Retype all the records below exactly as they are, with no image carried over.

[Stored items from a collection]

★ ★ ★ ★ ★

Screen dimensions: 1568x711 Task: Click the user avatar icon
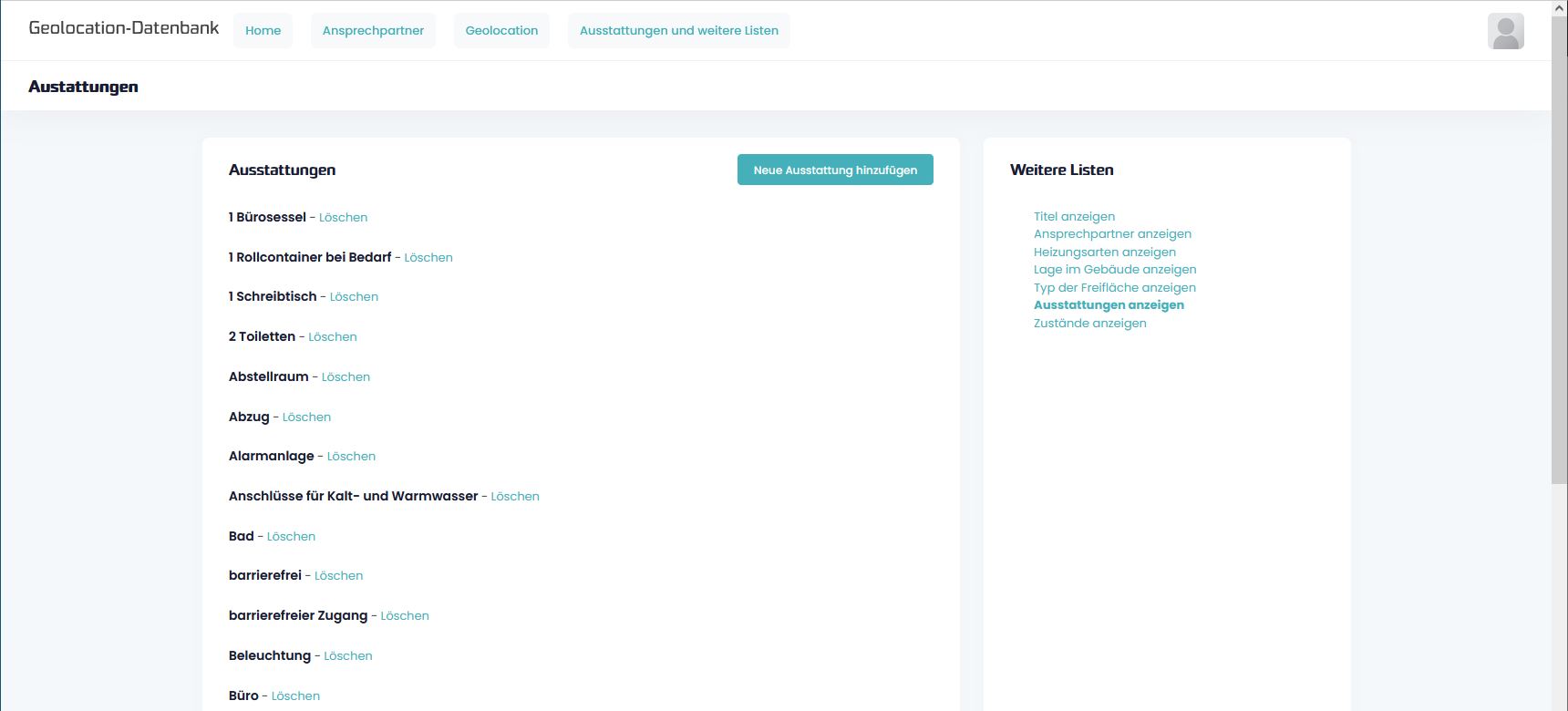(1505, 32)
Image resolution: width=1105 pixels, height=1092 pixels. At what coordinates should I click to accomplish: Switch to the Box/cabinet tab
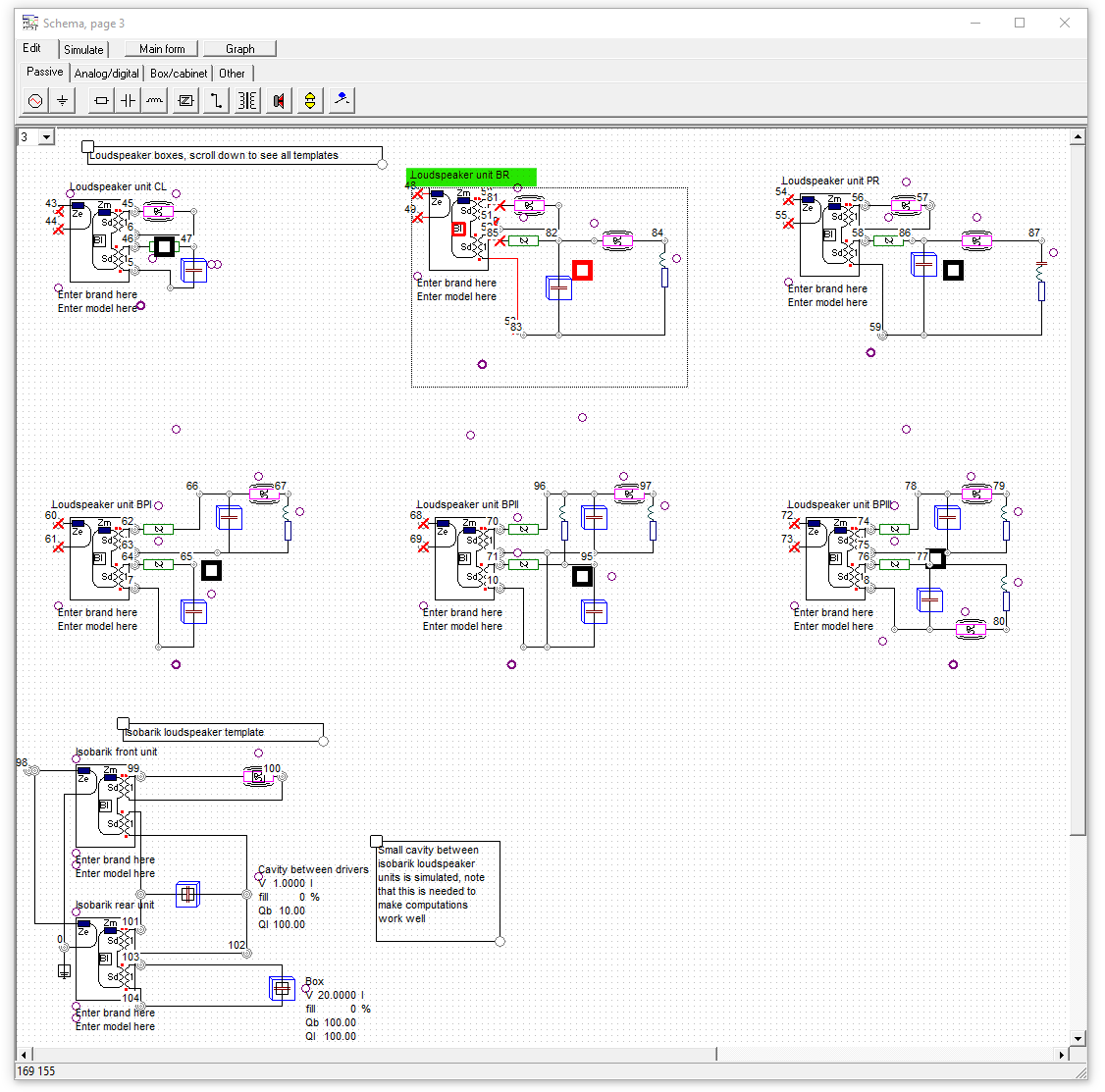pos(178,72)
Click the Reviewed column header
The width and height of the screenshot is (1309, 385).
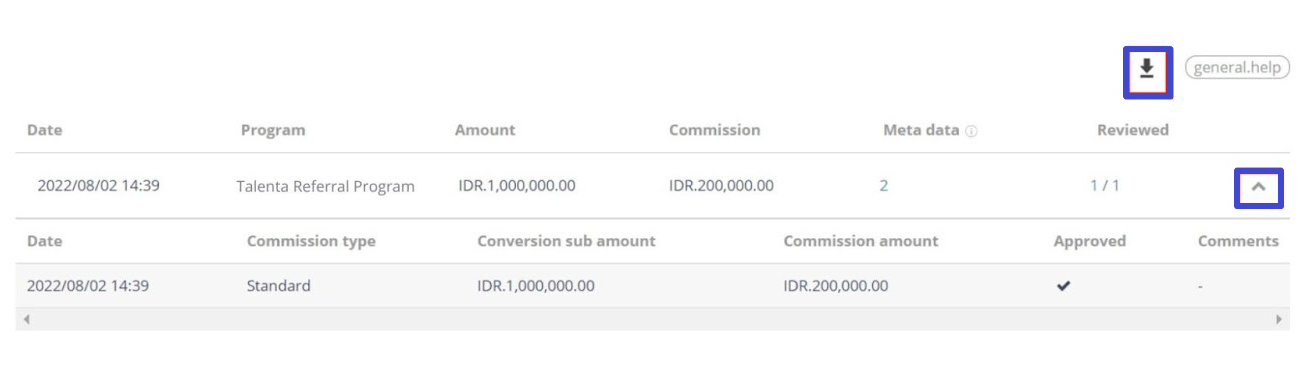[x=1133, y=130]
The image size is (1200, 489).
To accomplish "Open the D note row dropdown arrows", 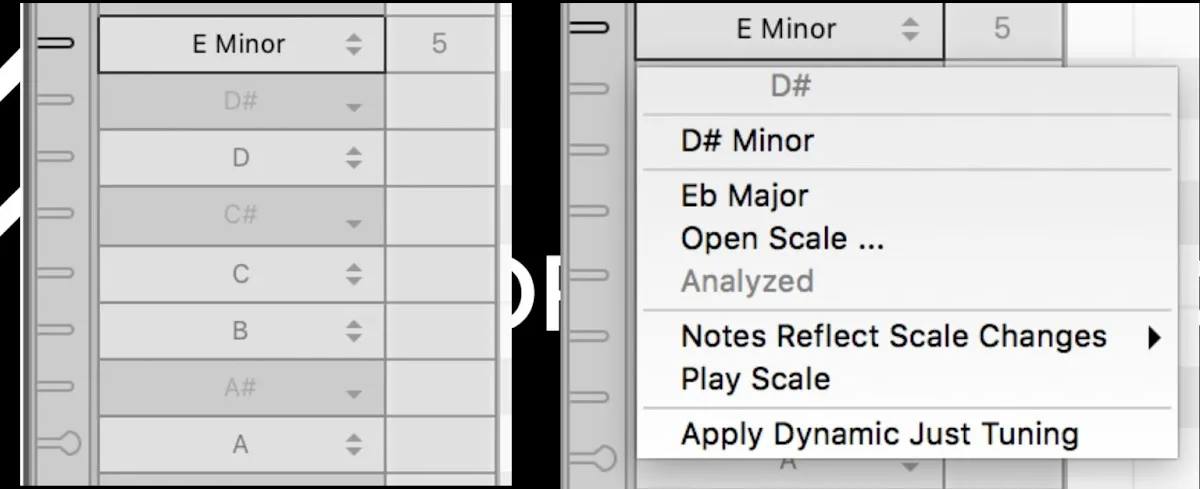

★ ★ ★ ★ ★

● Exercise answer
Screen dimensions: 1568x711 Task: Click the user avatar icon
(1505, 32)
Image resolution: width=1105 pixels, height=1092 pixels. At what coordinates should I click to accomplish: Switch to the Box/cabinet tab
pos(178,72)
Click the Reviewed column header
The width and height of the screenshot is (1309, 385).
[x=1133, y=130]
The image size is (1200, 489).
To accomplish "Open the D note row dropdown arrows", 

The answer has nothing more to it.